¿Tienes Miedo al dentista?
Seguramente alguna vez te habrás sentido agobiado en el sillón del dentista. Tal vez recuerdes algún incidente de tu infancia en particular que te trae terribles recuerdos o tal vez detestes con todas tus fuerzas los sonidos que encuentras.
Tener pánico al dentista no es nada especial y es algo que la mayoría de nosotros experimentamos en mayor o menor medida a lo largo de nuestras vidas.

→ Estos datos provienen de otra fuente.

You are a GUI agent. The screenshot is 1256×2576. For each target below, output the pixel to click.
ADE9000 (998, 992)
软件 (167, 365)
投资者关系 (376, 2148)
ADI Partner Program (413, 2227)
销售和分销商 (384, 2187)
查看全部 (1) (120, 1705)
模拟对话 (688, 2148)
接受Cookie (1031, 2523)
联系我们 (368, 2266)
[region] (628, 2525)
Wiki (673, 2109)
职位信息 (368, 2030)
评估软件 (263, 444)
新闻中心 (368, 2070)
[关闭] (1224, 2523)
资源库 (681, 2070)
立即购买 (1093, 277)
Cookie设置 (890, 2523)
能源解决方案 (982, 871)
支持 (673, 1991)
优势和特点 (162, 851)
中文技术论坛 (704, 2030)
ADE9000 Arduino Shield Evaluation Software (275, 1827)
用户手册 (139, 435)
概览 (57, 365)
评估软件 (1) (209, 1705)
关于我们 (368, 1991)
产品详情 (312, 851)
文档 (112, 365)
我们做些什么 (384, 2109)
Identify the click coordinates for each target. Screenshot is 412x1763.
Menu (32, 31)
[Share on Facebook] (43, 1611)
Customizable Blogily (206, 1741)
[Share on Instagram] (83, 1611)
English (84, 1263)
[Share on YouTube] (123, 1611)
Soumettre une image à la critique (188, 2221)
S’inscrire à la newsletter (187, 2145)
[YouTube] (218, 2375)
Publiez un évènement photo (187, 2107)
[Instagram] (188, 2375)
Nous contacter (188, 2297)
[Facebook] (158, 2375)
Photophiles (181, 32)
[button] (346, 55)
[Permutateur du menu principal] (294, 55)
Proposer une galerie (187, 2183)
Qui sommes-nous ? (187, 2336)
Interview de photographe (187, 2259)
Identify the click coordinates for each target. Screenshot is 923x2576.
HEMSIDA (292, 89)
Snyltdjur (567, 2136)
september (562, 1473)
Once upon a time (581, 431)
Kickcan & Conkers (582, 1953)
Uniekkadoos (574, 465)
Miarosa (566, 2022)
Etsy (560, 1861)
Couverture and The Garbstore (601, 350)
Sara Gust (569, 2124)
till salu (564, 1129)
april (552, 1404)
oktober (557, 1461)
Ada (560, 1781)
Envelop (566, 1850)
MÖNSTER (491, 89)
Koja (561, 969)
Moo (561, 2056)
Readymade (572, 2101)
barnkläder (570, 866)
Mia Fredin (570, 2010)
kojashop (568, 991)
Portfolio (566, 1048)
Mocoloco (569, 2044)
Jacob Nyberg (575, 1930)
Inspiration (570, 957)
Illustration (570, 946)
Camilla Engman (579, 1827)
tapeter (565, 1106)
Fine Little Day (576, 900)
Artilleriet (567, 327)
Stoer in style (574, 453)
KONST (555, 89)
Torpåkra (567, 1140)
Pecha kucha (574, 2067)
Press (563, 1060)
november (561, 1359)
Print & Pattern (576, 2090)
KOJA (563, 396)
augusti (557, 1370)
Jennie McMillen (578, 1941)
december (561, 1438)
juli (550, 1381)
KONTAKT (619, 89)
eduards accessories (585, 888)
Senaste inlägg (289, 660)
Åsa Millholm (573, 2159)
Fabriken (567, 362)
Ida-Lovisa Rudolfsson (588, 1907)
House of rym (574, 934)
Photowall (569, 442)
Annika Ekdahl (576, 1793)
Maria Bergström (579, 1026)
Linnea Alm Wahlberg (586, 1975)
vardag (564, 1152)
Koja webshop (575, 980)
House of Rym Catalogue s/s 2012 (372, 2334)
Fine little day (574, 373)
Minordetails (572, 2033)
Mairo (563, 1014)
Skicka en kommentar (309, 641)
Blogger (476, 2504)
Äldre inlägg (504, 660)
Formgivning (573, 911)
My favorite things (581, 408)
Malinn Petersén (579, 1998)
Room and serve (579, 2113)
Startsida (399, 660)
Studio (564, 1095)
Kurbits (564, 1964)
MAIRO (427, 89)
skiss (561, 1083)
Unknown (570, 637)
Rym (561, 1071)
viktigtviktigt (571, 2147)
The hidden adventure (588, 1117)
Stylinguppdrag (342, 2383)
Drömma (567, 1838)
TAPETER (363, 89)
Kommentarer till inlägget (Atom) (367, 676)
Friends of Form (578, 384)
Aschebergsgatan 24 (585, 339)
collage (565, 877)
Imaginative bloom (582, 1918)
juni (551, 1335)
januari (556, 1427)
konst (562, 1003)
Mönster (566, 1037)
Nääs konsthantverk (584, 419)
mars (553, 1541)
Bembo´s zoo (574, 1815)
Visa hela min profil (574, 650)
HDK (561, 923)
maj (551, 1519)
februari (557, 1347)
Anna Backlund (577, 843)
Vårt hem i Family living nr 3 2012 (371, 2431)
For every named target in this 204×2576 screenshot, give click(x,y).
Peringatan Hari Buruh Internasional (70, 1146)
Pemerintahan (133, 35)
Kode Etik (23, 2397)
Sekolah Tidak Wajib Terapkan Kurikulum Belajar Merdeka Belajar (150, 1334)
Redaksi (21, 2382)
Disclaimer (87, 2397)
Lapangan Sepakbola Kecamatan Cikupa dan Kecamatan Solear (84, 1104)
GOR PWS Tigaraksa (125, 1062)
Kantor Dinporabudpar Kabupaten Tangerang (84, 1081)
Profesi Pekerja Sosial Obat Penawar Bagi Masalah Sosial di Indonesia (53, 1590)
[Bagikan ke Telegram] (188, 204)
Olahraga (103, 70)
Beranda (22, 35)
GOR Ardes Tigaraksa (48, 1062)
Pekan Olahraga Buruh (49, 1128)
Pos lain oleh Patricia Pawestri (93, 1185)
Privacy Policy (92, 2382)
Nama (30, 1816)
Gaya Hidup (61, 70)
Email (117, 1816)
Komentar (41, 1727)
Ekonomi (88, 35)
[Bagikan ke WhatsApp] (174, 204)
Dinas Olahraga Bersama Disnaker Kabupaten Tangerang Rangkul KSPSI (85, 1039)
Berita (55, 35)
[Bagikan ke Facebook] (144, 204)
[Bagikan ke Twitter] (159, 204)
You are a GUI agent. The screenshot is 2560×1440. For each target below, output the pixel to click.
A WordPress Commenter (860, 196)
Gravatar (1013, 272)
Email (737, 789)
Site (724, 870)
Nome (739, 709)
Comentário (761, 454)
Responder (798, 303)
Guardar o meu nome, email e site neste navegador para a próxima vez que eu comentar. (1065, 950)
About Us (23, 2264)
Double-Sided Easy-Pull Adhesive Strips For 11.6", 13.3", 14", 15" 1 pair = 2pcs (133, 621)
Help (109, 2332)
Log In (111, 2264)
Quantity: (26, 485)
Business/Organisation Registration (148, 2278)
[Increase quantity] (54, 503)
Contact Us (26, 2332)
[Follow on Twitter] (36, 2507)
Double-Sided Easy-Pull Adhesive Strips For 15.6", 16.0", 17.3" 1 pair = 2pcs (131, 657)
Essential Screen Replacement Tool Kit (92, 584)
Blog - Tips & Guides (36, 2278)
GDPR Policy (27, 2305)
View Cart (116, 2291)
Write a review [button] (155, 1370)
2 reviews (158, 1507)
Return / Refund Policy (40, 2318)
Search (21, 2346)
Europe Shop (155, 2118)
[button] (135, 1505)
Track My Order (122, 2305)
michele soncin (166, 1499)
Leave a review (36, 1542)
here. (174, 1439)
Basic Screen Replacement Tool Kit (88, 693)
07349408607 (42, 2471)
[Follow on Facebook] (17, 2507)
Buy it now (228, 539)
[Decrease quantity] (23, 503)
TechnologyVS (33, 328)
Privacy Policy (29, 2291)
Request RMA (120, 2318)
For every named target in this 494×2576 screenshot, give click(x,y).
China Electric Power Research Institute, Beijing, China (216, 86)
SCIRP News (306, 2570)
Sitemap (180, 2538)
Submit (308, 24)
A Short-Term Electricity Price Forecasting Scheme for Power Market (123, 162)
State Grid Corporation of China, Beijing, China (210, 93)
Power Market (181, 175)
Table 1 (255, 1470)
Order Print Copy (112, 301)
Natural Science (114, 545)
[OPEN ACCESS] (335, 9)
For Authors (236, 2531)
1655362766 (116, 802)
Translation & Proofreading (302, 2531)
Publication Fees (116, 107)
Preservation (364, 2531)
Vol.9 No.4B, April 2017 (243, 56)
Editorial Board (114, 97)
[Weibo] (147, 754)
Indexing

Aquí tienes 5 ideas que pueden hacer más llevadera la visita al dentista:
- Intenta llegar relajado, descansado y con unos minutos de antelación. Planifica tu visita con tiempo y cuenta tiempos de espera del autobús o el necesario para aparcar. Si vas justo de tiempo, te encuentras un atasco o tienes que caminar demasiado deprisa, estarás lógicamente más estresado y un nivel alto de estrés puede hacerte más irritable y sensible. Eso te perjudicará si lo que quieres es controlar tu nivel de ansiedad.
- Ocupa tu mente; no llegues a la sala de espera con el sólo pensamiento de lo mal que lo vas as pasar. Si tienes tareas pendientes, llévate algo de trabajo o papel y bolígrafo para hacer el diseño de ese armario que tienes pendiente de hacer para el lavadero o de las plantas que tienes pendientes de colocar en el jardín. O mejor, llévate folletos de una agencia de viajes e intenta planear tus próximas vacaciones comprobando precios, rutas, etc. Cualquier cosa que te sirva para mantenerte ocupado sin necesidad de mirar las caras de los otros pacientes e imaginar terribles escenas de sufrimiento o de leer revistas del corazón atrasadas que no interesan a nadie.
- Controla la situación. en Clínica 10 tu dentista te indica la señal que debes hacer cuando adviertas que necesitas una pausa o que algo te hace daño. El mero hecho de saber que tú controlas la situación reduce la ansiedad y hace que el tratamiento sea más llevadero.
- La música te puede ayudar. Distraerte con tu música favorita puede ayudarte. Eso, además, tapará el sonido de las herramientas del dentista si te estás haciendo un empaste o una limpieza.
En cualquier caso, lo que nunca debes dejar de hacer es hablar con tu dentista y contarle tus miedos y preocupaciones y las dudas que puedas tener sobre el tratamiento en concreto. Un buen dentista es capaz de captar tus emociones y ayudarte a vencer el miedo sin necesidad de más técnicas ni trucos.
Seguro que acabas pensando que no es tan malo y que las consecuencias son mejores que el mal rato. Asi volverás al dentista sin miedo.